By Arek Peryt May 16, 2015
Giro d’Italia 2015

The Giro d’Italia 2015 is about to start in San Lorenzo al Mare in Liguria. Photo: RCS sports press office

Arek Peryt looks ahead at what might be in store at this year’s Giro d’Italia

As spring draws to a close, so too does the first part of the 2015 road cycling season. The records of the spring one-day classic races -Liege-Bastogne-Liege, Tour de Flanders or Paris Roubaix- are busily filed in the annals of the sport, already gathering the dust of obscurity while public attention drifts toward the Grand Tours.

All the big guns took part in smaller races like the Romandie and Turkey Tours this week, checking their form against each other and making final adjustments ahead of the main goals of the season.

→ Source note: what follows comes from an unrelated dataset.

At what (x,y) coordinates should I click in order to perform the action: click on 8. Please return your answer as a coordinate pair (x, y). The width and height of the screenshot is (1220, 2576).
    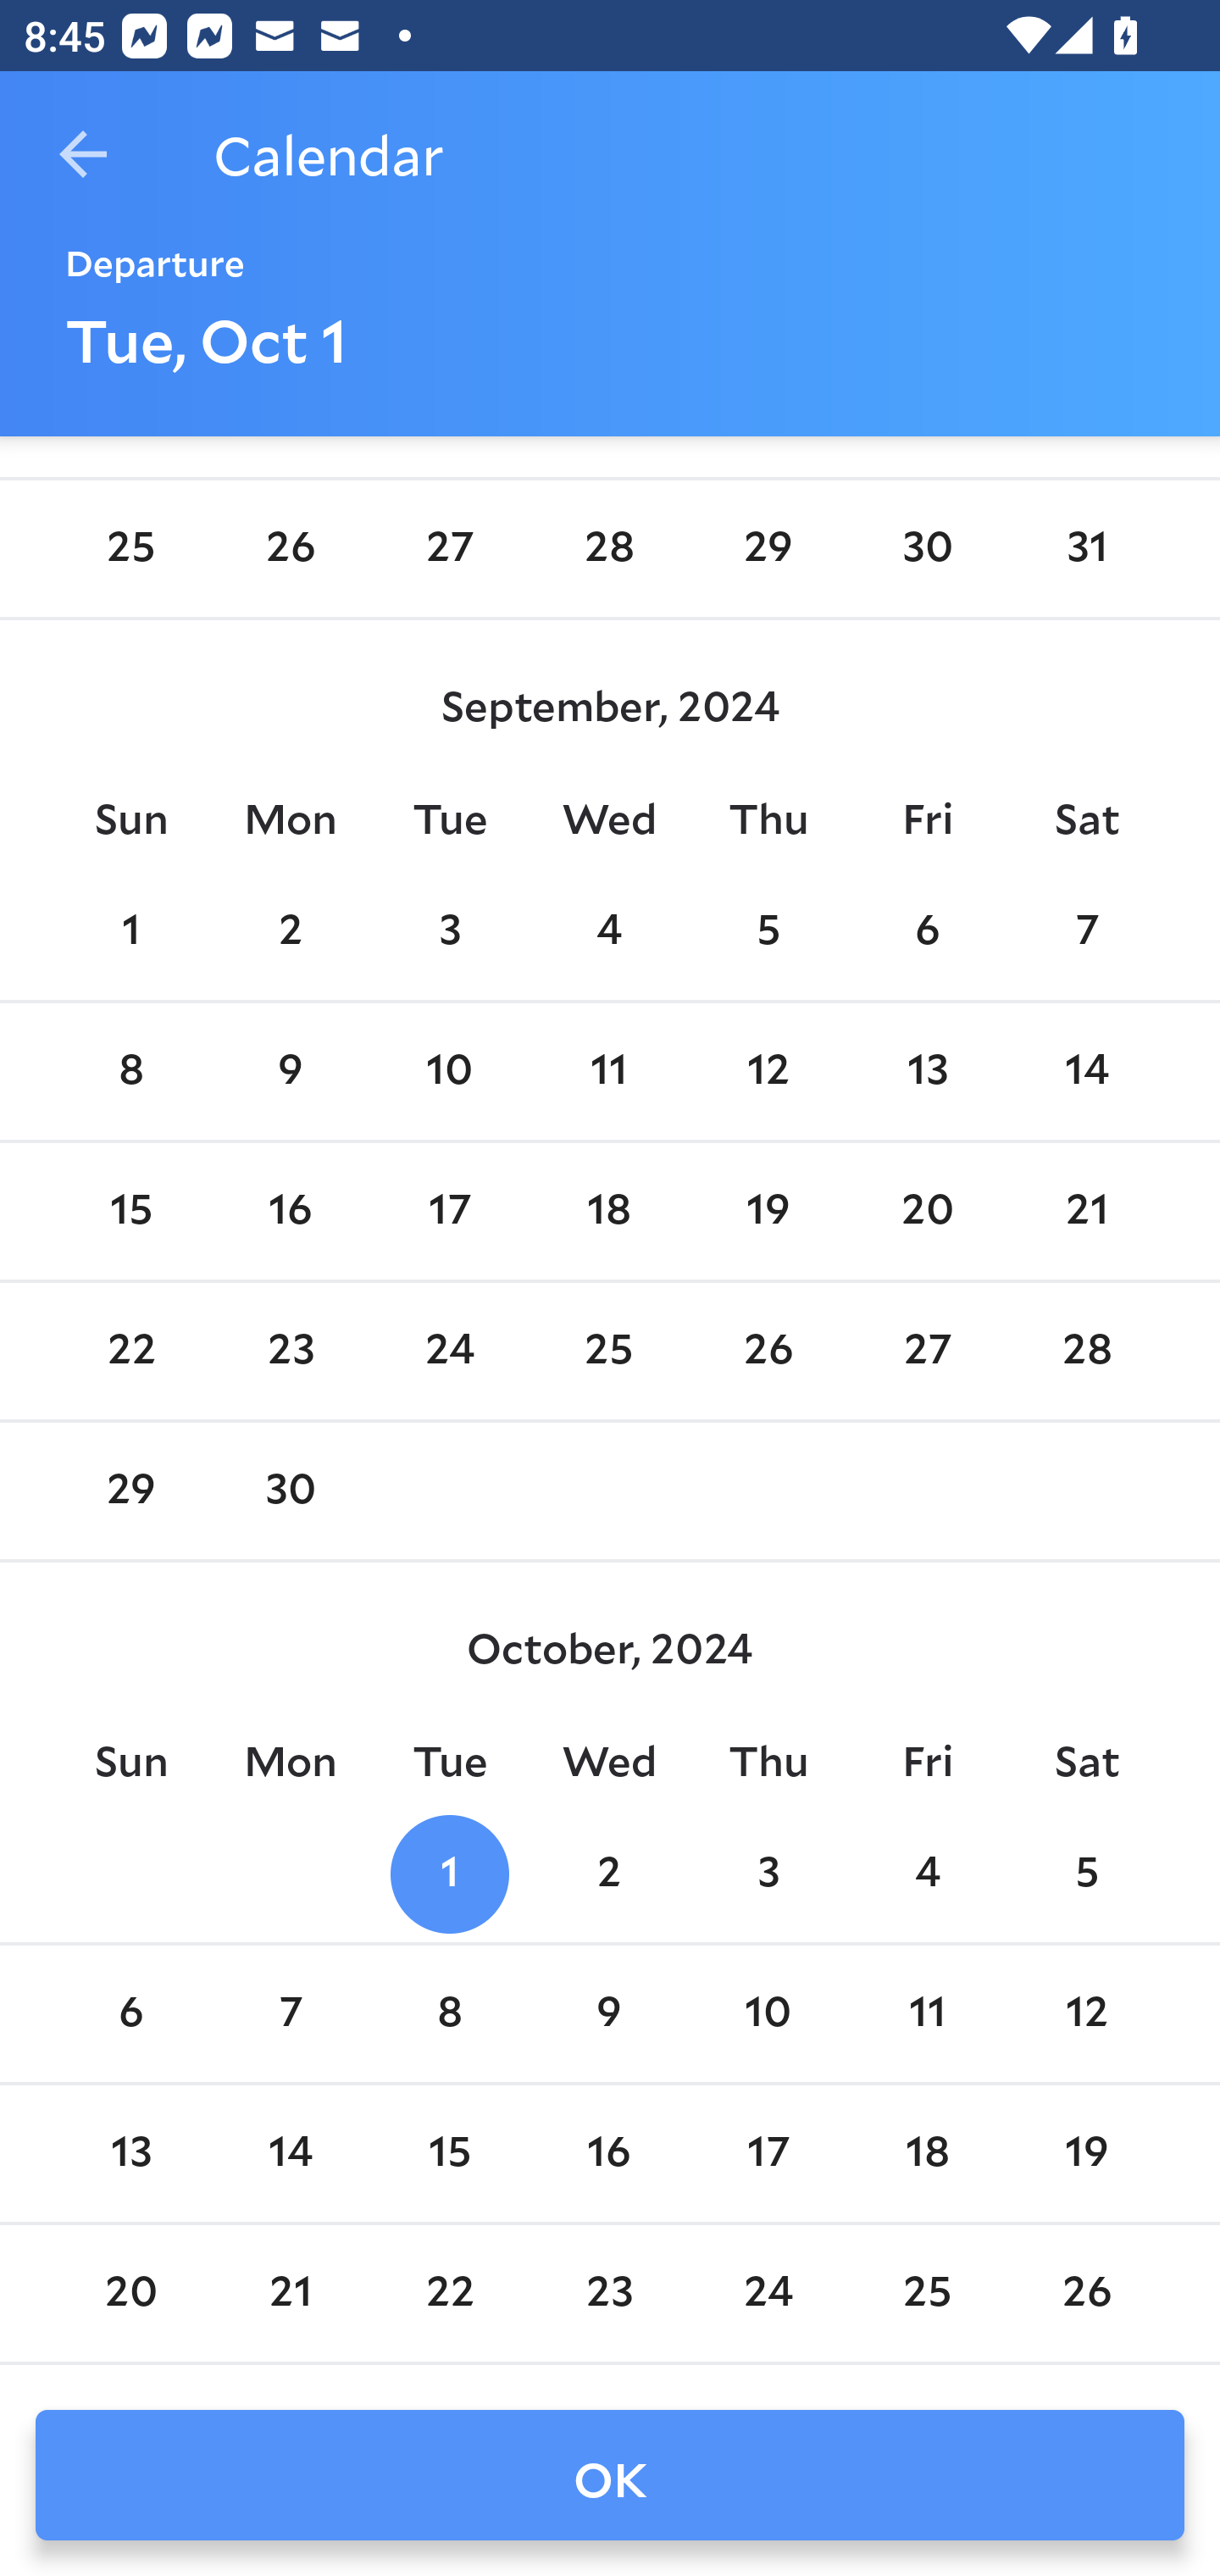
    Looking at the image, I should click on (449, 2014).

The first of these will be the Giro d’Italia, starting on May 9, unfortunately without Team Colombia and last year’s winner Nairo Quintana. Team Colombia didn’t receive an invitation for this year’s Giro and Colombia’s finest, Nairo, is completely focused on winning The Tour de France – the Giro doesn’t fit in his preparation.

As the Giro comes closer, the question on the minds of most cycling fans is one and the same: can he pull it off? The ‘he’ being referred to is of course Alberto Contador, who is going for the double. He is aiming to take home the gold in both the Giro d’Italia and the Tour de France. This is a feat unheard of since the times of Pantani, the charismatic Italian with a cycling style which was adored but a career dogged by doping allegations, in the late 90s.

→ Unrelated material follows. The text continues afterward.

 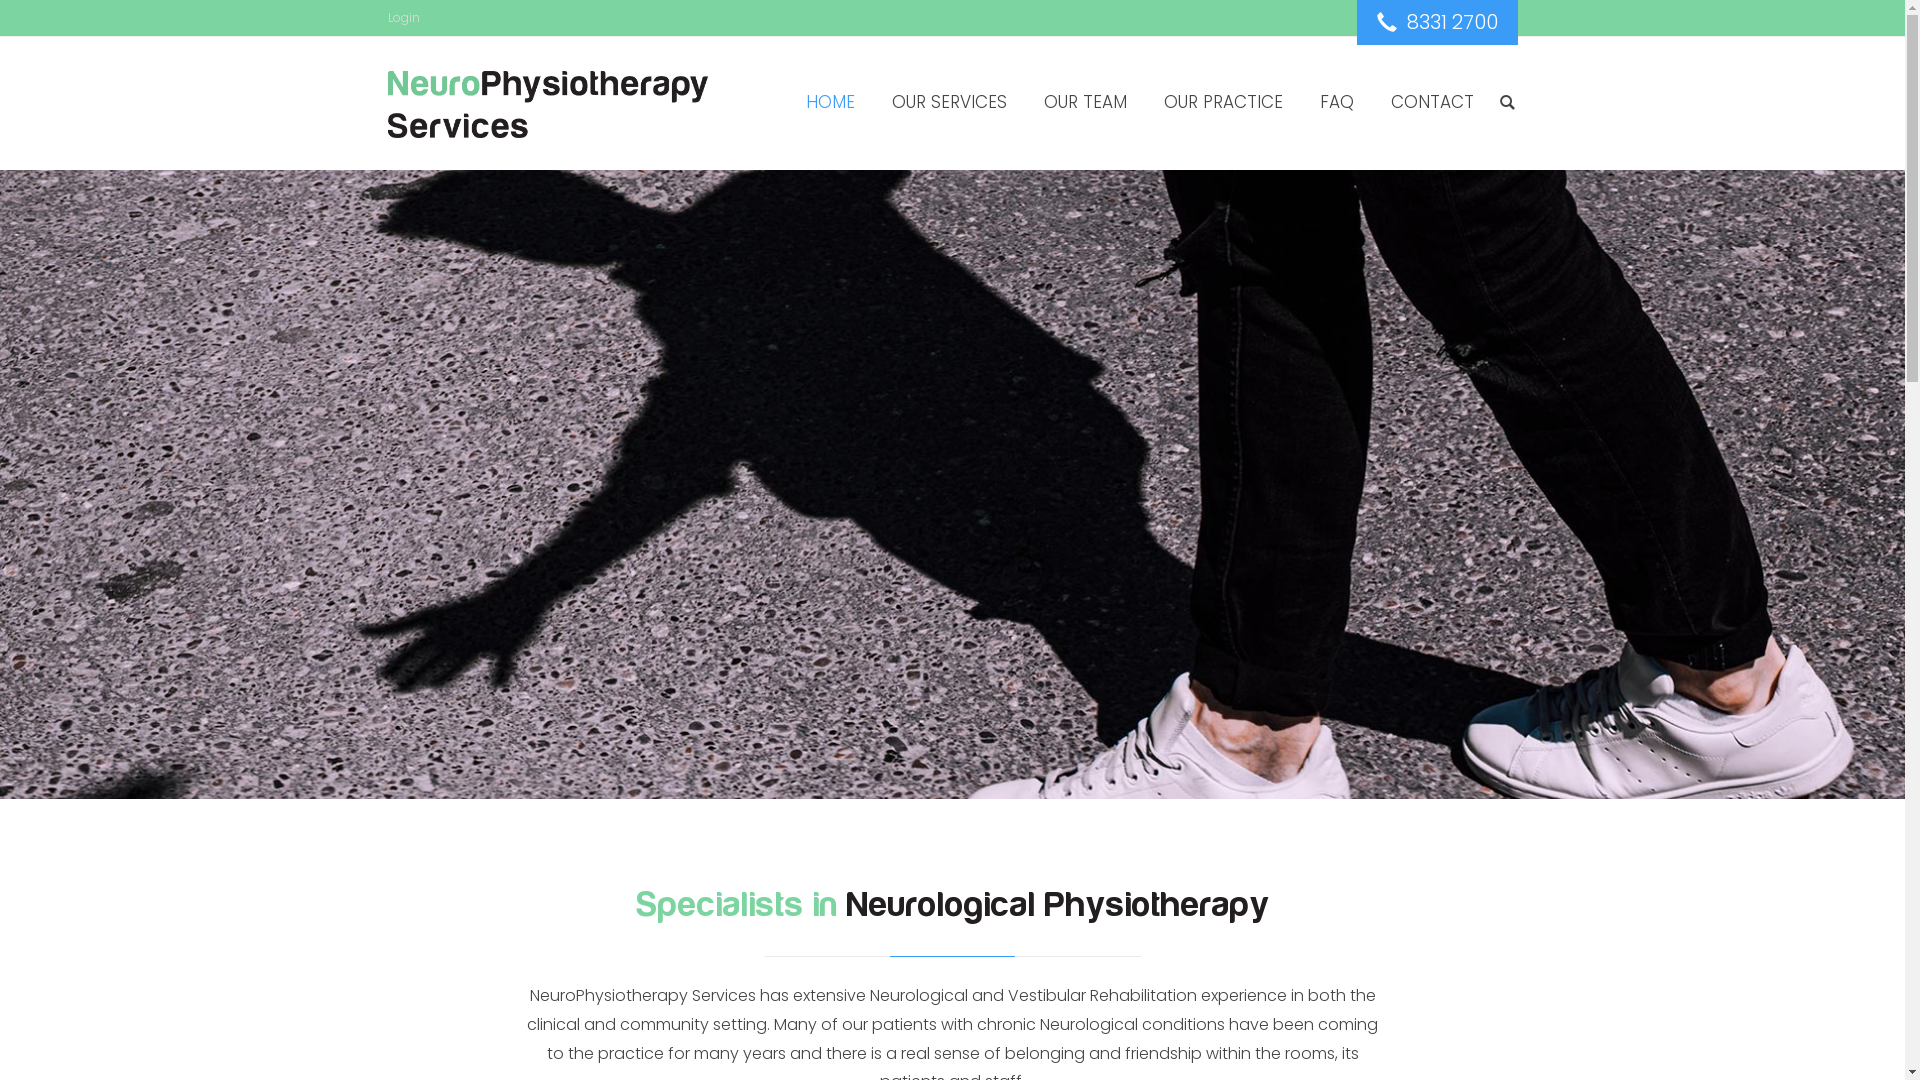 What do you see at coordinates (1432, 102) in the screenshot?
I see `CONTACT` at bounding box center [1432, 102].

There’s a reason no one has managed the feat since then. It’s a huge gamble, as the three week-long race, infamous for its horrid weather conditions, brutal climbs and nightmare-ish post-stage logistics is far from the ideal preparation for the Tour de France. However, if anyone can pull it off, it is Contador, undoubtedly the best stage racer since Miguel Indurain and, to a lesser extent, Lance Armstrong. But as Contador tries to achieve the impossible, how tough will his competitors be?

Richie Porte is the first one to watch. He’s had a superb build-up this spring, winning races left, right and centre. Great climbing skills, excellent time-trialling and the support of a strong team make him a worthy adversary for the Spanish ruler.

Colombian Rigoberto Urán, runner-up for two consecutive years, will also be trying to step up and take home the elusive Giro crown. He is sure to be pleased with the long, testing time-trial halfway through the race, which will put him squarely in his comfort zone before the decisive mountain stages in the final week.

Aru, Konig, Pozzovivo, Paterski and van der Broeck should also be in the mix and let’s not forget our Colombian escarabajos Dayer Quintana (Nairo Quintana’s brother), Esteban Chaves, Sebastian Henao and ‘looking-for-form’ Betancur. And there you have it, all the ingredients for what’s sure to be a thrilling ride. Let’s take a leaf out of the Italians’ book and enjoy “La dolce vita”: three weeks of cycling at its best.